Here's an explanation:

https://stackoverflow.com/questions/19154607/how-actually-card-table-and-writer-barrier-works

There are many more if you google "gc write barrier".

The penalty, of course, is extra code gets run for every write through a
pointer.

The benefits exceed the penalties for a language where all dynamic allocation
is 
done via the GC. But for D, where quite a lot of it is not, it isn't so clear. 
What is clear is that if you're going to compare speed with C++, having those 
write barriers in there is going to be a serious penalty, because they'll be 
there even if you don't use the GC.

 Where's the ARC stuff? What happened to opAddRef/opRelease?

Andrei, Razvan, and I have decided that the most pragmatic way forward to 
support reference counting is to support copy constructors ala C++. C++ is 
clearly successful with this approach, and Andrei/Razvan concluded that D's 
postblit just doesn't cut it. Razvan has a proposal for copy constructors, and 
an implementation PR that has fallen a bit behind his latest proposal.

Jan 05 2019

Manu <turkeyman gmail.com> writes:

On Sat, Jan 5, 2019 at 7:45 PM Walter Bright via Digitalmars-d
<digitalmars-d puremagic.com> wrote:
On 1/5/2019 2:05 PM, Manu wrote:
How much truth is in here?

There's a lot of triggering on the word "GC". At some level, it doesn't matter
how good or bad the GC is, it's "GC is bad". Even if your code never calls the
GC.

What is this business about write barriers making the GC fast? Is that
actually fact, or are there other hurdles?

Here's an explanation:

https://stackoverflow.com/questions/19154607/how-actually-card-table-and-writer-barrier-works

There are many more if you google "gc write barrier".

The penalty, of course, is extra code gets run for every write through a
pointer.

The benefits exceed the penalties for a language where all dynamic allocation
is
done via the GC. But for D, where quite a lot of it is not, it isn't so clear.

_GIVEN REQUEST 1_
According to the forum thread on GC write barriers, what is the penalty of using write barriers?
_GIVEN REQUEST 2_
Please write the next part of the forum thread on GC write barriers, picking up right after its final sentence.

Word and element locating data
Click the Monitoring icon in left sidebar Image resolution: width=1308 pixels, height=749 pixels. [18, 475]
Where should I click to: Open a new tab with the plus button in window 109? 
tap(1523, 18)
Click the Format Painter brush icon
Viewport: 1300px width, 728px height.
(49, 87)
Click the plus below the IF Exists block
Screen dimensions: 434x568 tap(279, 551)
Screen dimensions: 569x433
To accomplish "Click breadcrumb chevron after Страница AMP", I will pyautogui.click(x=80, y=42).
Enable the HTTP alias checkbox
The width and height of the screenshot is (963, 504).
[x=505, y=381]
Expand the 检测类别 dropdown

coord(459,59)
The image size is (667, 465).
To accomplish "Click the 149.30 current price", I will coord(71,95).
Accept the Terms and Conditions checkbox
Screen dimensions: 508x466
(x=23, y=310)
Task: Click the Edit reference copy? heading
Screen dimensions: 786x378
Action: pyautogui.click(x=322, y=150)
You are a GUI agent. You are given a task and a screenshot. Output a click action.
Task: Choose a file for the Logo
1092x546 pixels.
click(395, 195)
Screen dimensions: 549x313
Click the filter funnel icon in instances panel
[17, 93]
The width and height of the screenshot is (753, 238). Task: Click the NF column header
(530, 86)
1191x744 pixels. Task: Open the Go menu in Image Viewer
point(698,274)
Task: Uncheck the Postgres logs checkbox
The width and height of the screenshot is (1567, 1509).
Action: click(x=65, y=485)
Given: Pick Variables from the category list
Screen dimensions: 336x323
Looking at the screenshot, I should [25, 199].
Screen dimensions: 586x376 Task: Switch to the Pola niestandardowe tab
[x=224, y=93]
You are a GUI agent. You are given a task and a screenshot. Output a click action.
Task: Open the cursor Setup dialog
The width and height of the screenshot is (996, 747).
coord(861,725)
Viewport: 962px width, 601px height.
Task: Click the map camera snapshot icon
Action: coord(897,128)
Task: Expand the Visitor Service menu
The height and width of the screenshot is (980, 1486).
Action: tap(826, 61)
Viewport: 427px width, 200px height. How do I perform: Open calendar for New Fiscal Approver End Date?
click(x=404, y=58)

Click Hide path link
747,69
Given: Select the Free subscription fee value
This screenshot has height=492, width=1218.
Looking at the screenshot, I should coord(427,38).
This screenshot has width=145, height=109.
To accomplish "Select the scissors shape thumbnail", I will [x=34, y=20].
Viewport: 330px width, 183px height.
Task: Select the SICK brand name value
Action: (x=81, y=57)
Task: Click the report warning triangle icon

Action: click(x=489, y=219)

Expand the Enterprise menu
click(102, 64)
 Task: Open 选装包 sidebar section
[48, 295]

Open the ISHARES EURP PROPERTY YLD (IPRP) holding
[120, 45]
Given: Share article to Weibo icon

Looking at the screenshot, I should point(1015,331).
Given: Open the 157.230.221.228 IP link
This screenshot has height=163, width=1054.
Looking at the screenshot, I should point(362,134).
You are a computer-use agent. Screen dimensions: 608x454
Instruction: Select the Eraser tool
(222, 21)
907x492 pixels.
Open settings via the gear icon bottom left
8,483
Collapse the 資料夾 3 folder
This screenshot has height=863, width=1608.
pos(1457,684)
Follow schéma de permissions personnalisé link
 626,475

_EXPECTED ANSWER 1_
Extra code gets run for every write through a pointer.

_EXPECTED ANSWER 2_
What is clear is that if you're going to compare speed with C++, having those
write barriers in there is going to be a serious penalty, because they'll be
there even if you don't use the GC.

> Where's the ARC stuff? What happened to opAddRef/opRelease?

Andrei, Razvan, and I have decided that the most pragmatic way forward to
support reference counting is to support copy constructors ala C++. C++ is
clearly successful with this approach, and Andrei/Razvan concluded that D's
postblit just doesn't cut it. Razvan has a proposal for copy constructors, and
an implementation PR that has fallen a bit behind his latest proposal.

Hmnm, that's pretty disappointing... as a C++ user who has been doing
C++ ref counting for years, I would say that, while maybe it is
*kinda* successful, it's not at all satisfying, and it's one major
reason I've been pushing it in D for the last 8-9 years.
Ref counting in C++ is a sloppy hack. I really just want the compiler
to emit opInc and opDec appropriately on either sides of a reference
assignment, and let me take it from there.
Also, with escape analysis, we can elide such calls very effectively,
and we can't do that using the C++ strategy.

I think it's disappointing to embrace C++'s hacky 'solution', we could
do better.

Jan 05 2019

Walter Bright <newshound2 digitalmars.com> writes:

On 1/5/2019 11:48 PM, Manu wrote:
 Hmnm, that's pretty disappointing... as a C++ user who has been doing
 C++ ref counting for years, I would say that, while maybe it is
 *kinda* successful, it's not at all satisfying, and it's one major
 reason I've been pushing it in D for the last 8-9 years.
 Ref counting in C++ is a sloppy hack. I really just want the compiler
 to emit opInc and opDec appropriately on either sides of a reference
 assignment, and let me take it from there.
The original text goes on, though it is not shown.